▸ WORK INSTRUCTIONS: Starting at the top of the entries below, write out each line up to and including the one containing "Image resolution: width=1568". Leave the pictures out.

(Beginning of SUPPLIED ENTRIES)

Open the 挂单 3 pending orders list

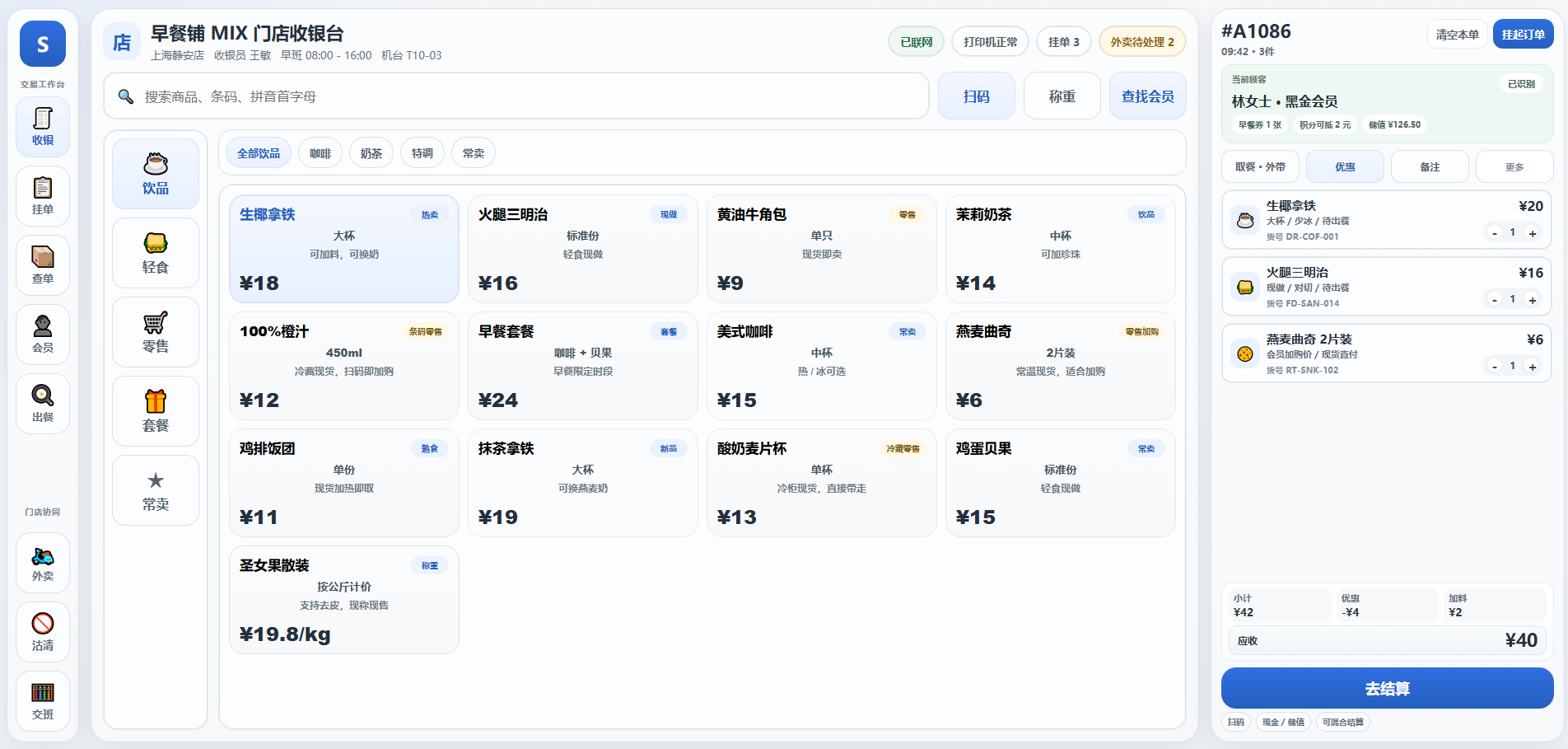[1063, 42]
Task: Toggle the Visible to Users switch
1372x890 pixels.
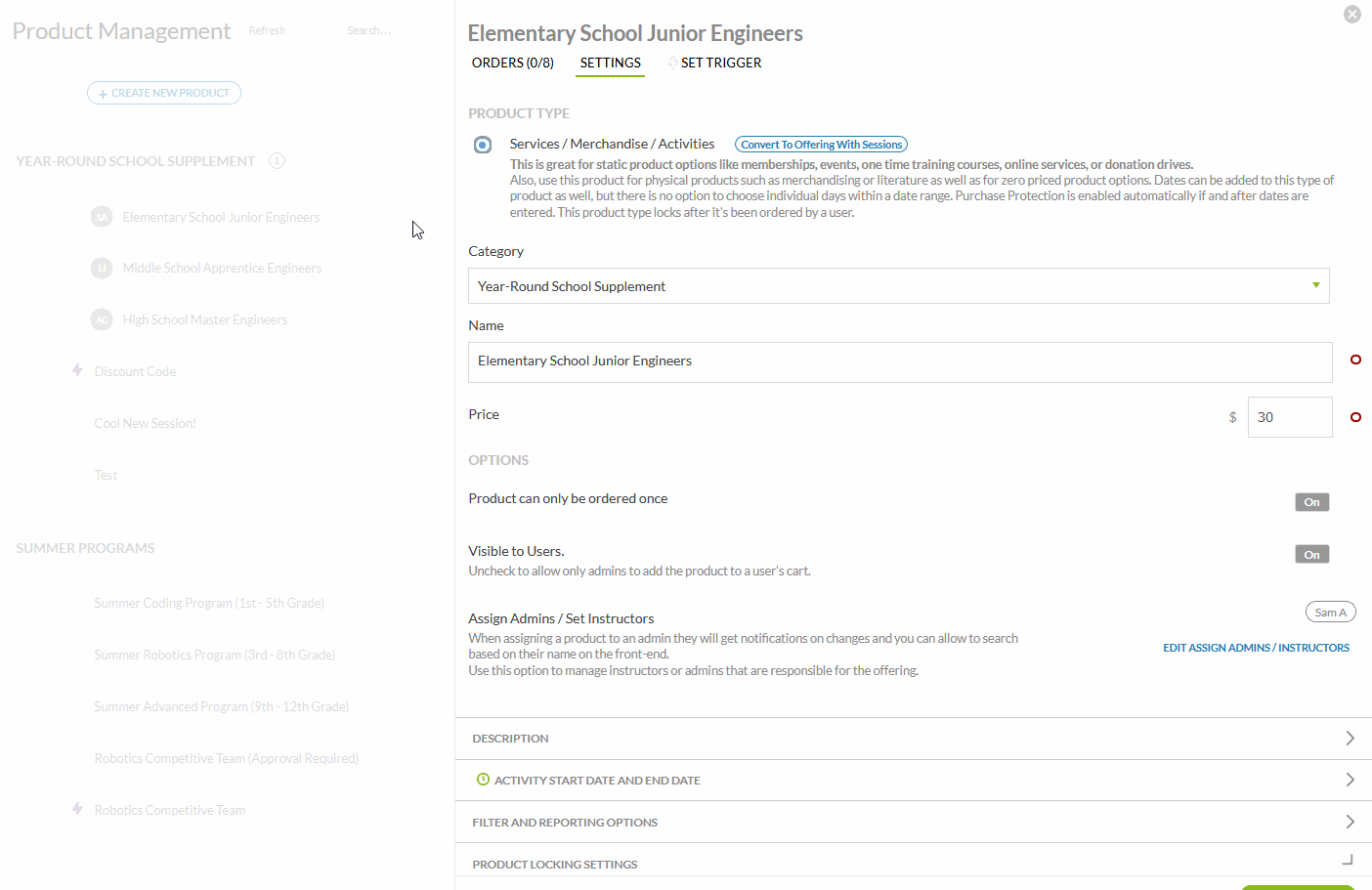Action: pos(1311,555)
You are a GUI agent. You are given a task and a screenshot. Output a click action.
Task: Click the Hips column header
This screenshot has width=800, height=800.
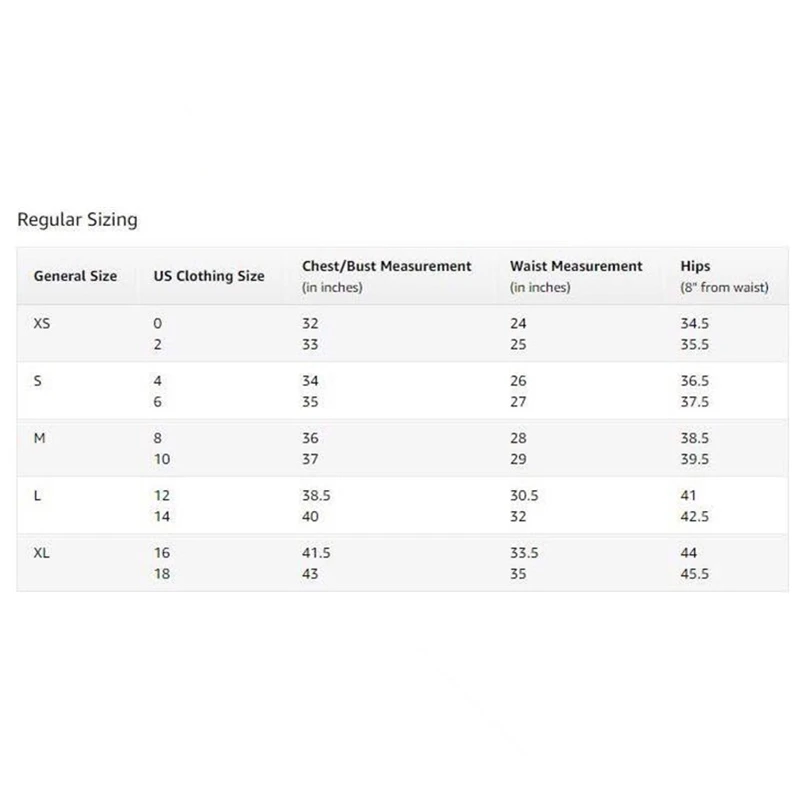point(695,266)
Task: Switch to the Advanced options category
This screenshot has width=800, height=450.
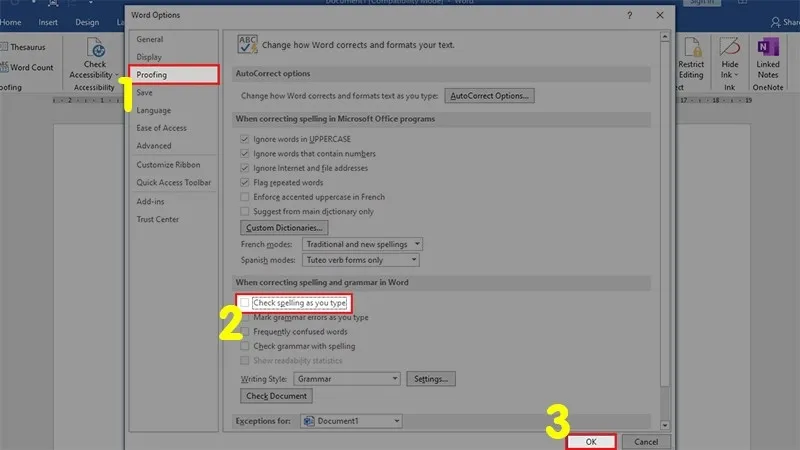Action: point(154,146)
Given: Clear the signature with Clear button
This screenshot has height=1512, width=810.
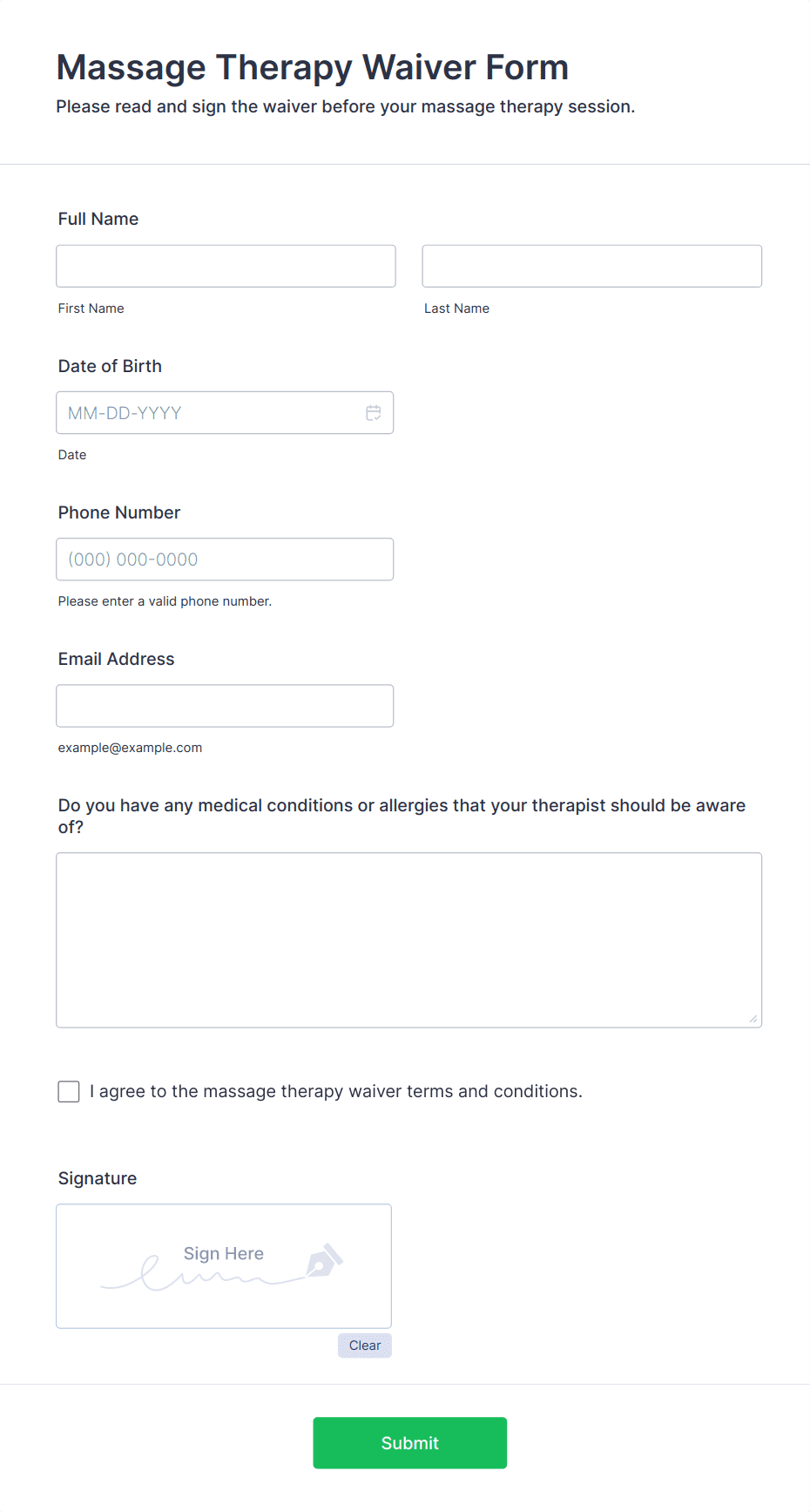Looking at the screenshot, I should point(365,1346).
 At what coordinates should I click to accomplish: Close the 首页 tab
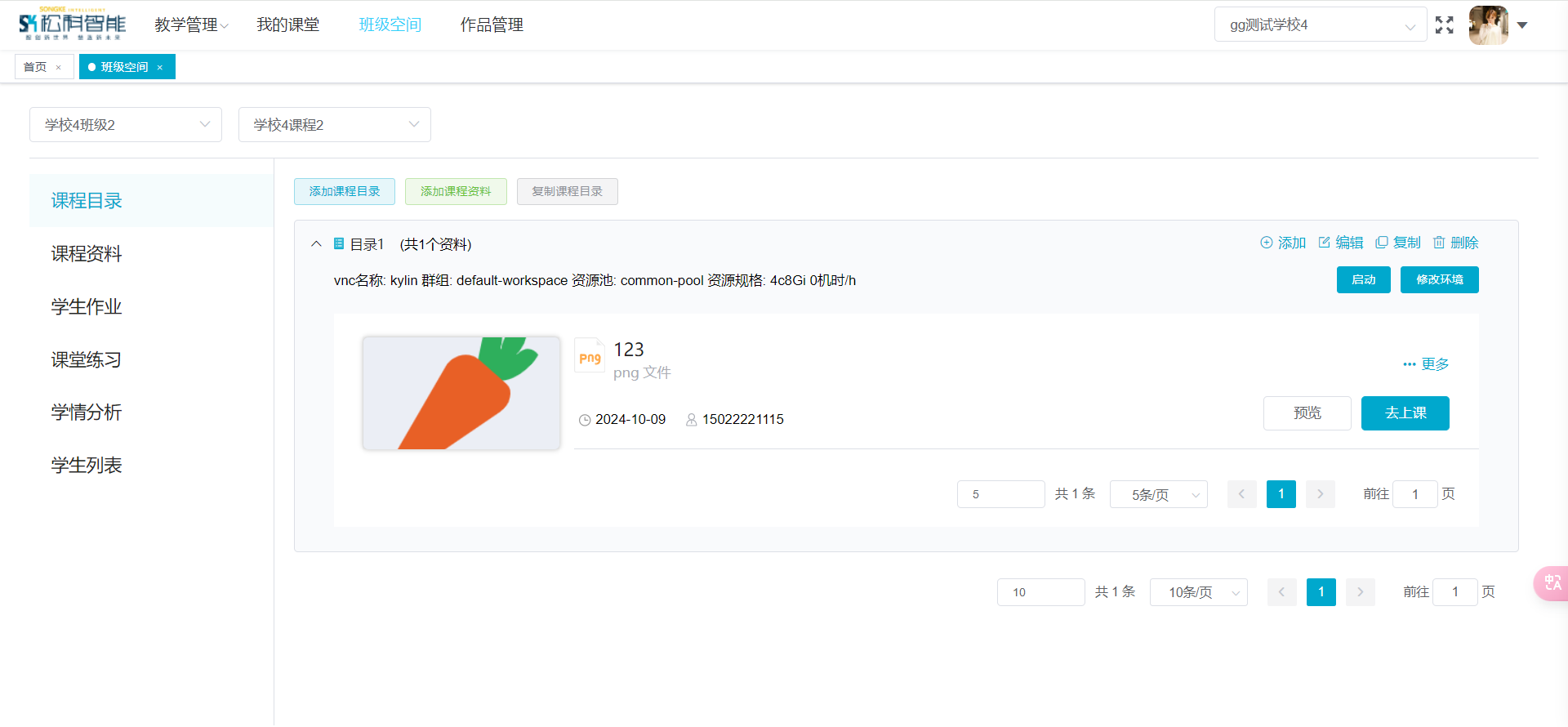[59, 68]
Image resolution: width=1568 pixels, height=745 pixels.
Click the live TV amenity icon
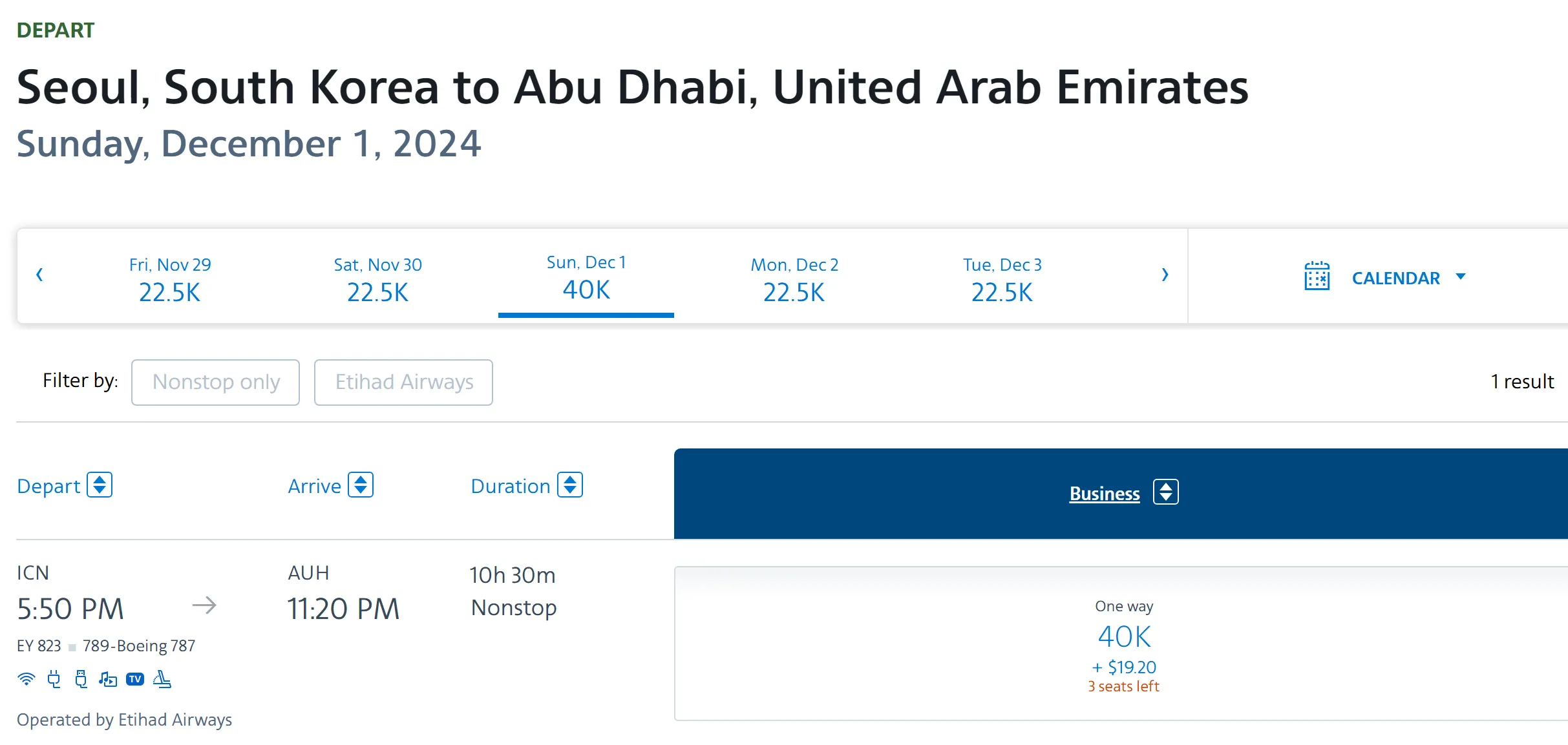[x=135, y=679]
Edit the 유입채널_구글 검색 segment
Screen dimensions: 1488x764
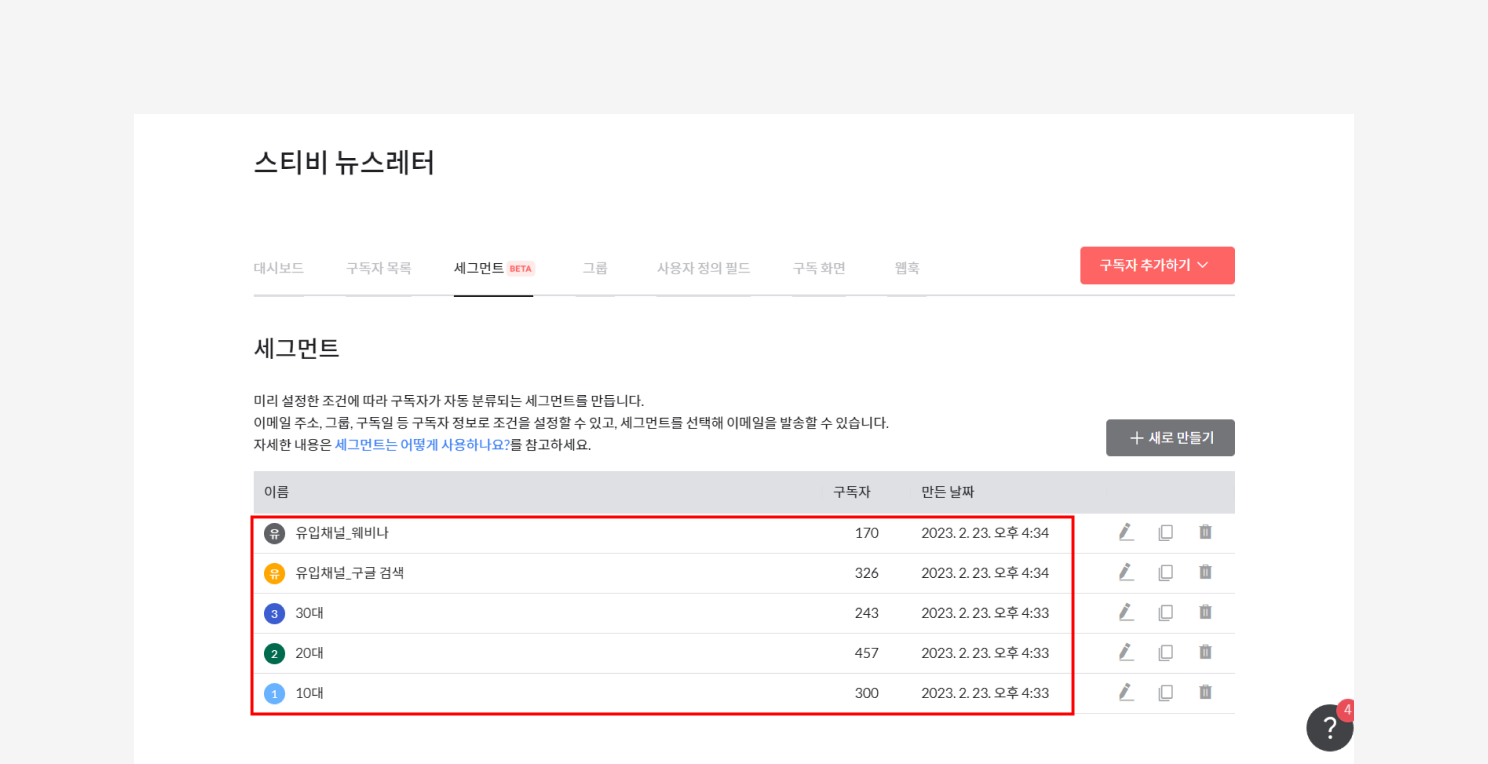1126,572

(End of SUPPLIED ENTRIES)

▸ SOLUTION FOR THIS PROBLEM:
Open the 挂单 3 pending orders list

[1063, 42]
Task: Toggle the Visible to Users switch
1372x890 pixels.
Action: pos(1311,555)
You are a GUI agent. You are given a task and a screenshot. Output a click action.
Task: Click the Hips column header
This screenshot has width=800, height=800.
point(695,266)
Task: Switch to the Advanced options category
This screenshot has width=800, height=450.
Action: point(154,146)
Given: Clear the signature with Clear button
This screenshot has height=1512, width=810.
Looking at the screenshot, I should point(365,1346).
 At what coordinates should I click to accomplish: Close the 首页 tab
[59, 68]
Image resolution: width=1568 pixels, height=745 pixels.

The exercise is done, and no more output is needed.